By a 3-0 vote, the 2nd U.S. Circuit Court of Appeals in Manhattan overturned a permanent injunction that had stopped Los Angeles-based Cleopatra Records Inc from distributing “Street Survivors: The True Story of the Lynyrd Skynyrd Plane Crash.”
The movie was partially based on the memories of Artimus Pyle, one of 20 survivors of the Oct. 20, 1977 crash of Lynyrd Skynyrd’s touring plane in Mississippi. Lead singer Ronnie Van Zant and five others died.
Lynyrd Skynyrd is known for the songs “Sweet Home Alabama” and “Free Bird,” both recorded before the crash.

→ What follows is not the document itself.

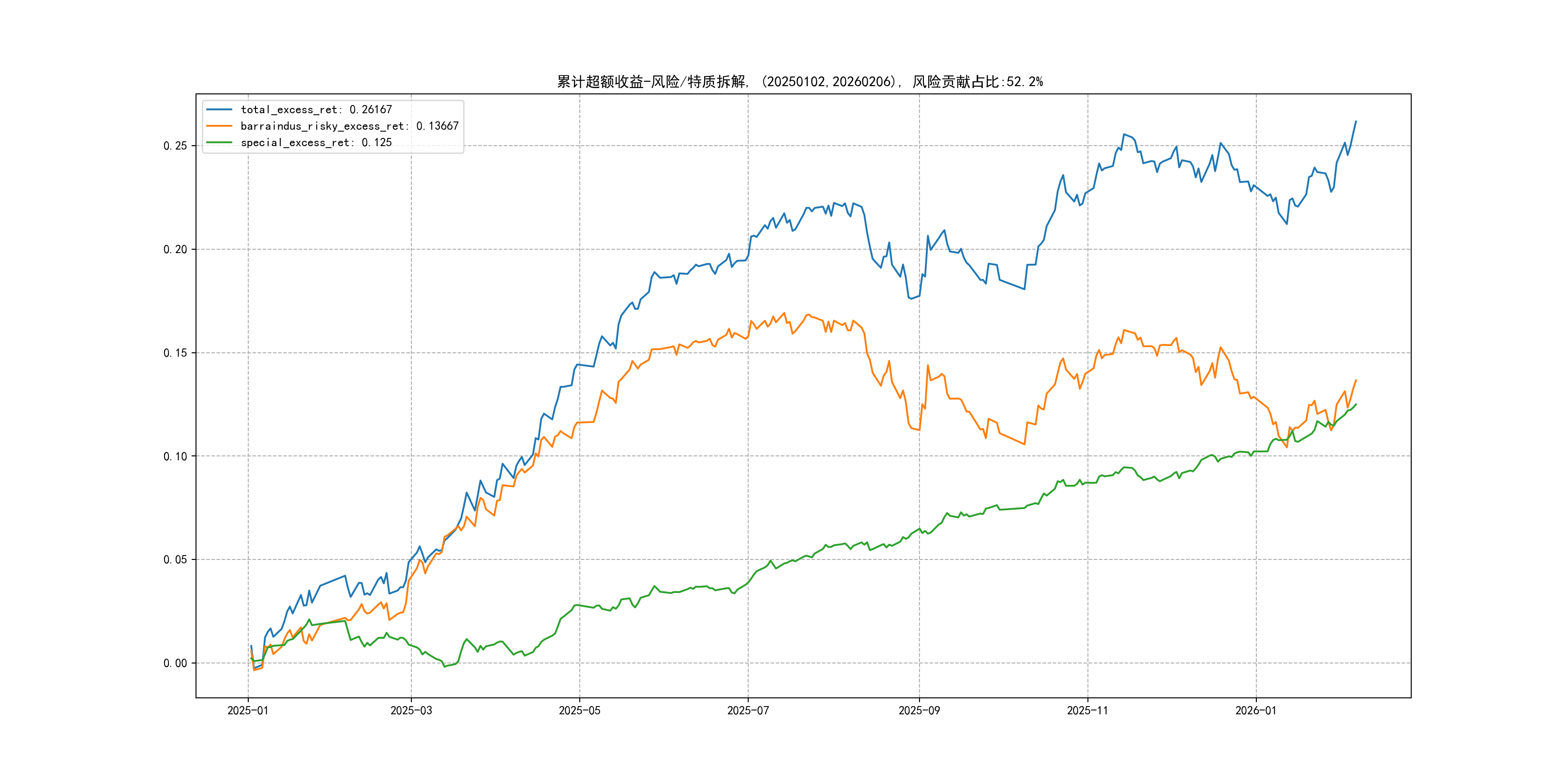Click the 2026-01 x-axis tick label
Image resolution: width=1568 pixels, height=784 pixels.
[1256, 710]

While agreeing that Pyle could tell his own life story, the surviving members persuaded U.S. District Judge Robert Sweet in August 2017 after a non-jury trial that the movie, which cost $1.2 million to make, violated a 1988 consent decree governing the use of Lynyrd Skynyrd’s name and history.
But the appeals court said the wording of the decree was problematic because it blocked Pyle from making a movie about Lynyrd Skynyrd’s history, but not a movie about his experiences with the band, including the crash.
“That crash is part of the ‘history’ of the band, but it is also an ‘experience’ of Pyle with the band, likely his most important experience,” it wrote. “Provisions of a consent decree that both prohibit a movie about such a history and also permit a movie about such an experience are sufficiently inconsistent, or at least insufficiently specific, to support an injunction.”
The appeals court also said free speech concerns warranted “caution” before approving an injunction that “restrains the viewing of an expressive work prior to its public availability.”
Johnny Van Zant, who succeeded his brother as lead singer, and guitarist Gary Rossington were among the plaintiffs. Their lawyer, Richard Haddad, did not immediately respond to requests for comment.
Pyle left Lynyrd Skynyrd in 1991 and was not involved in the appeal, court records show.
Evan Mandel, a lawyer for Cleopatra, in an email called the decision a victory for the “marketplace of ideas.”
“The band fails to appreciate the irony of singing about freedom while attempting to use a secret gag order to prevent other artists from expressing views with which the band disagrees,” Mandel said.The case is Ronnie Van Zant Inc et al v. Pyle et al, 2nd U.S. Circuit Court of Appeals, No. 17-2849.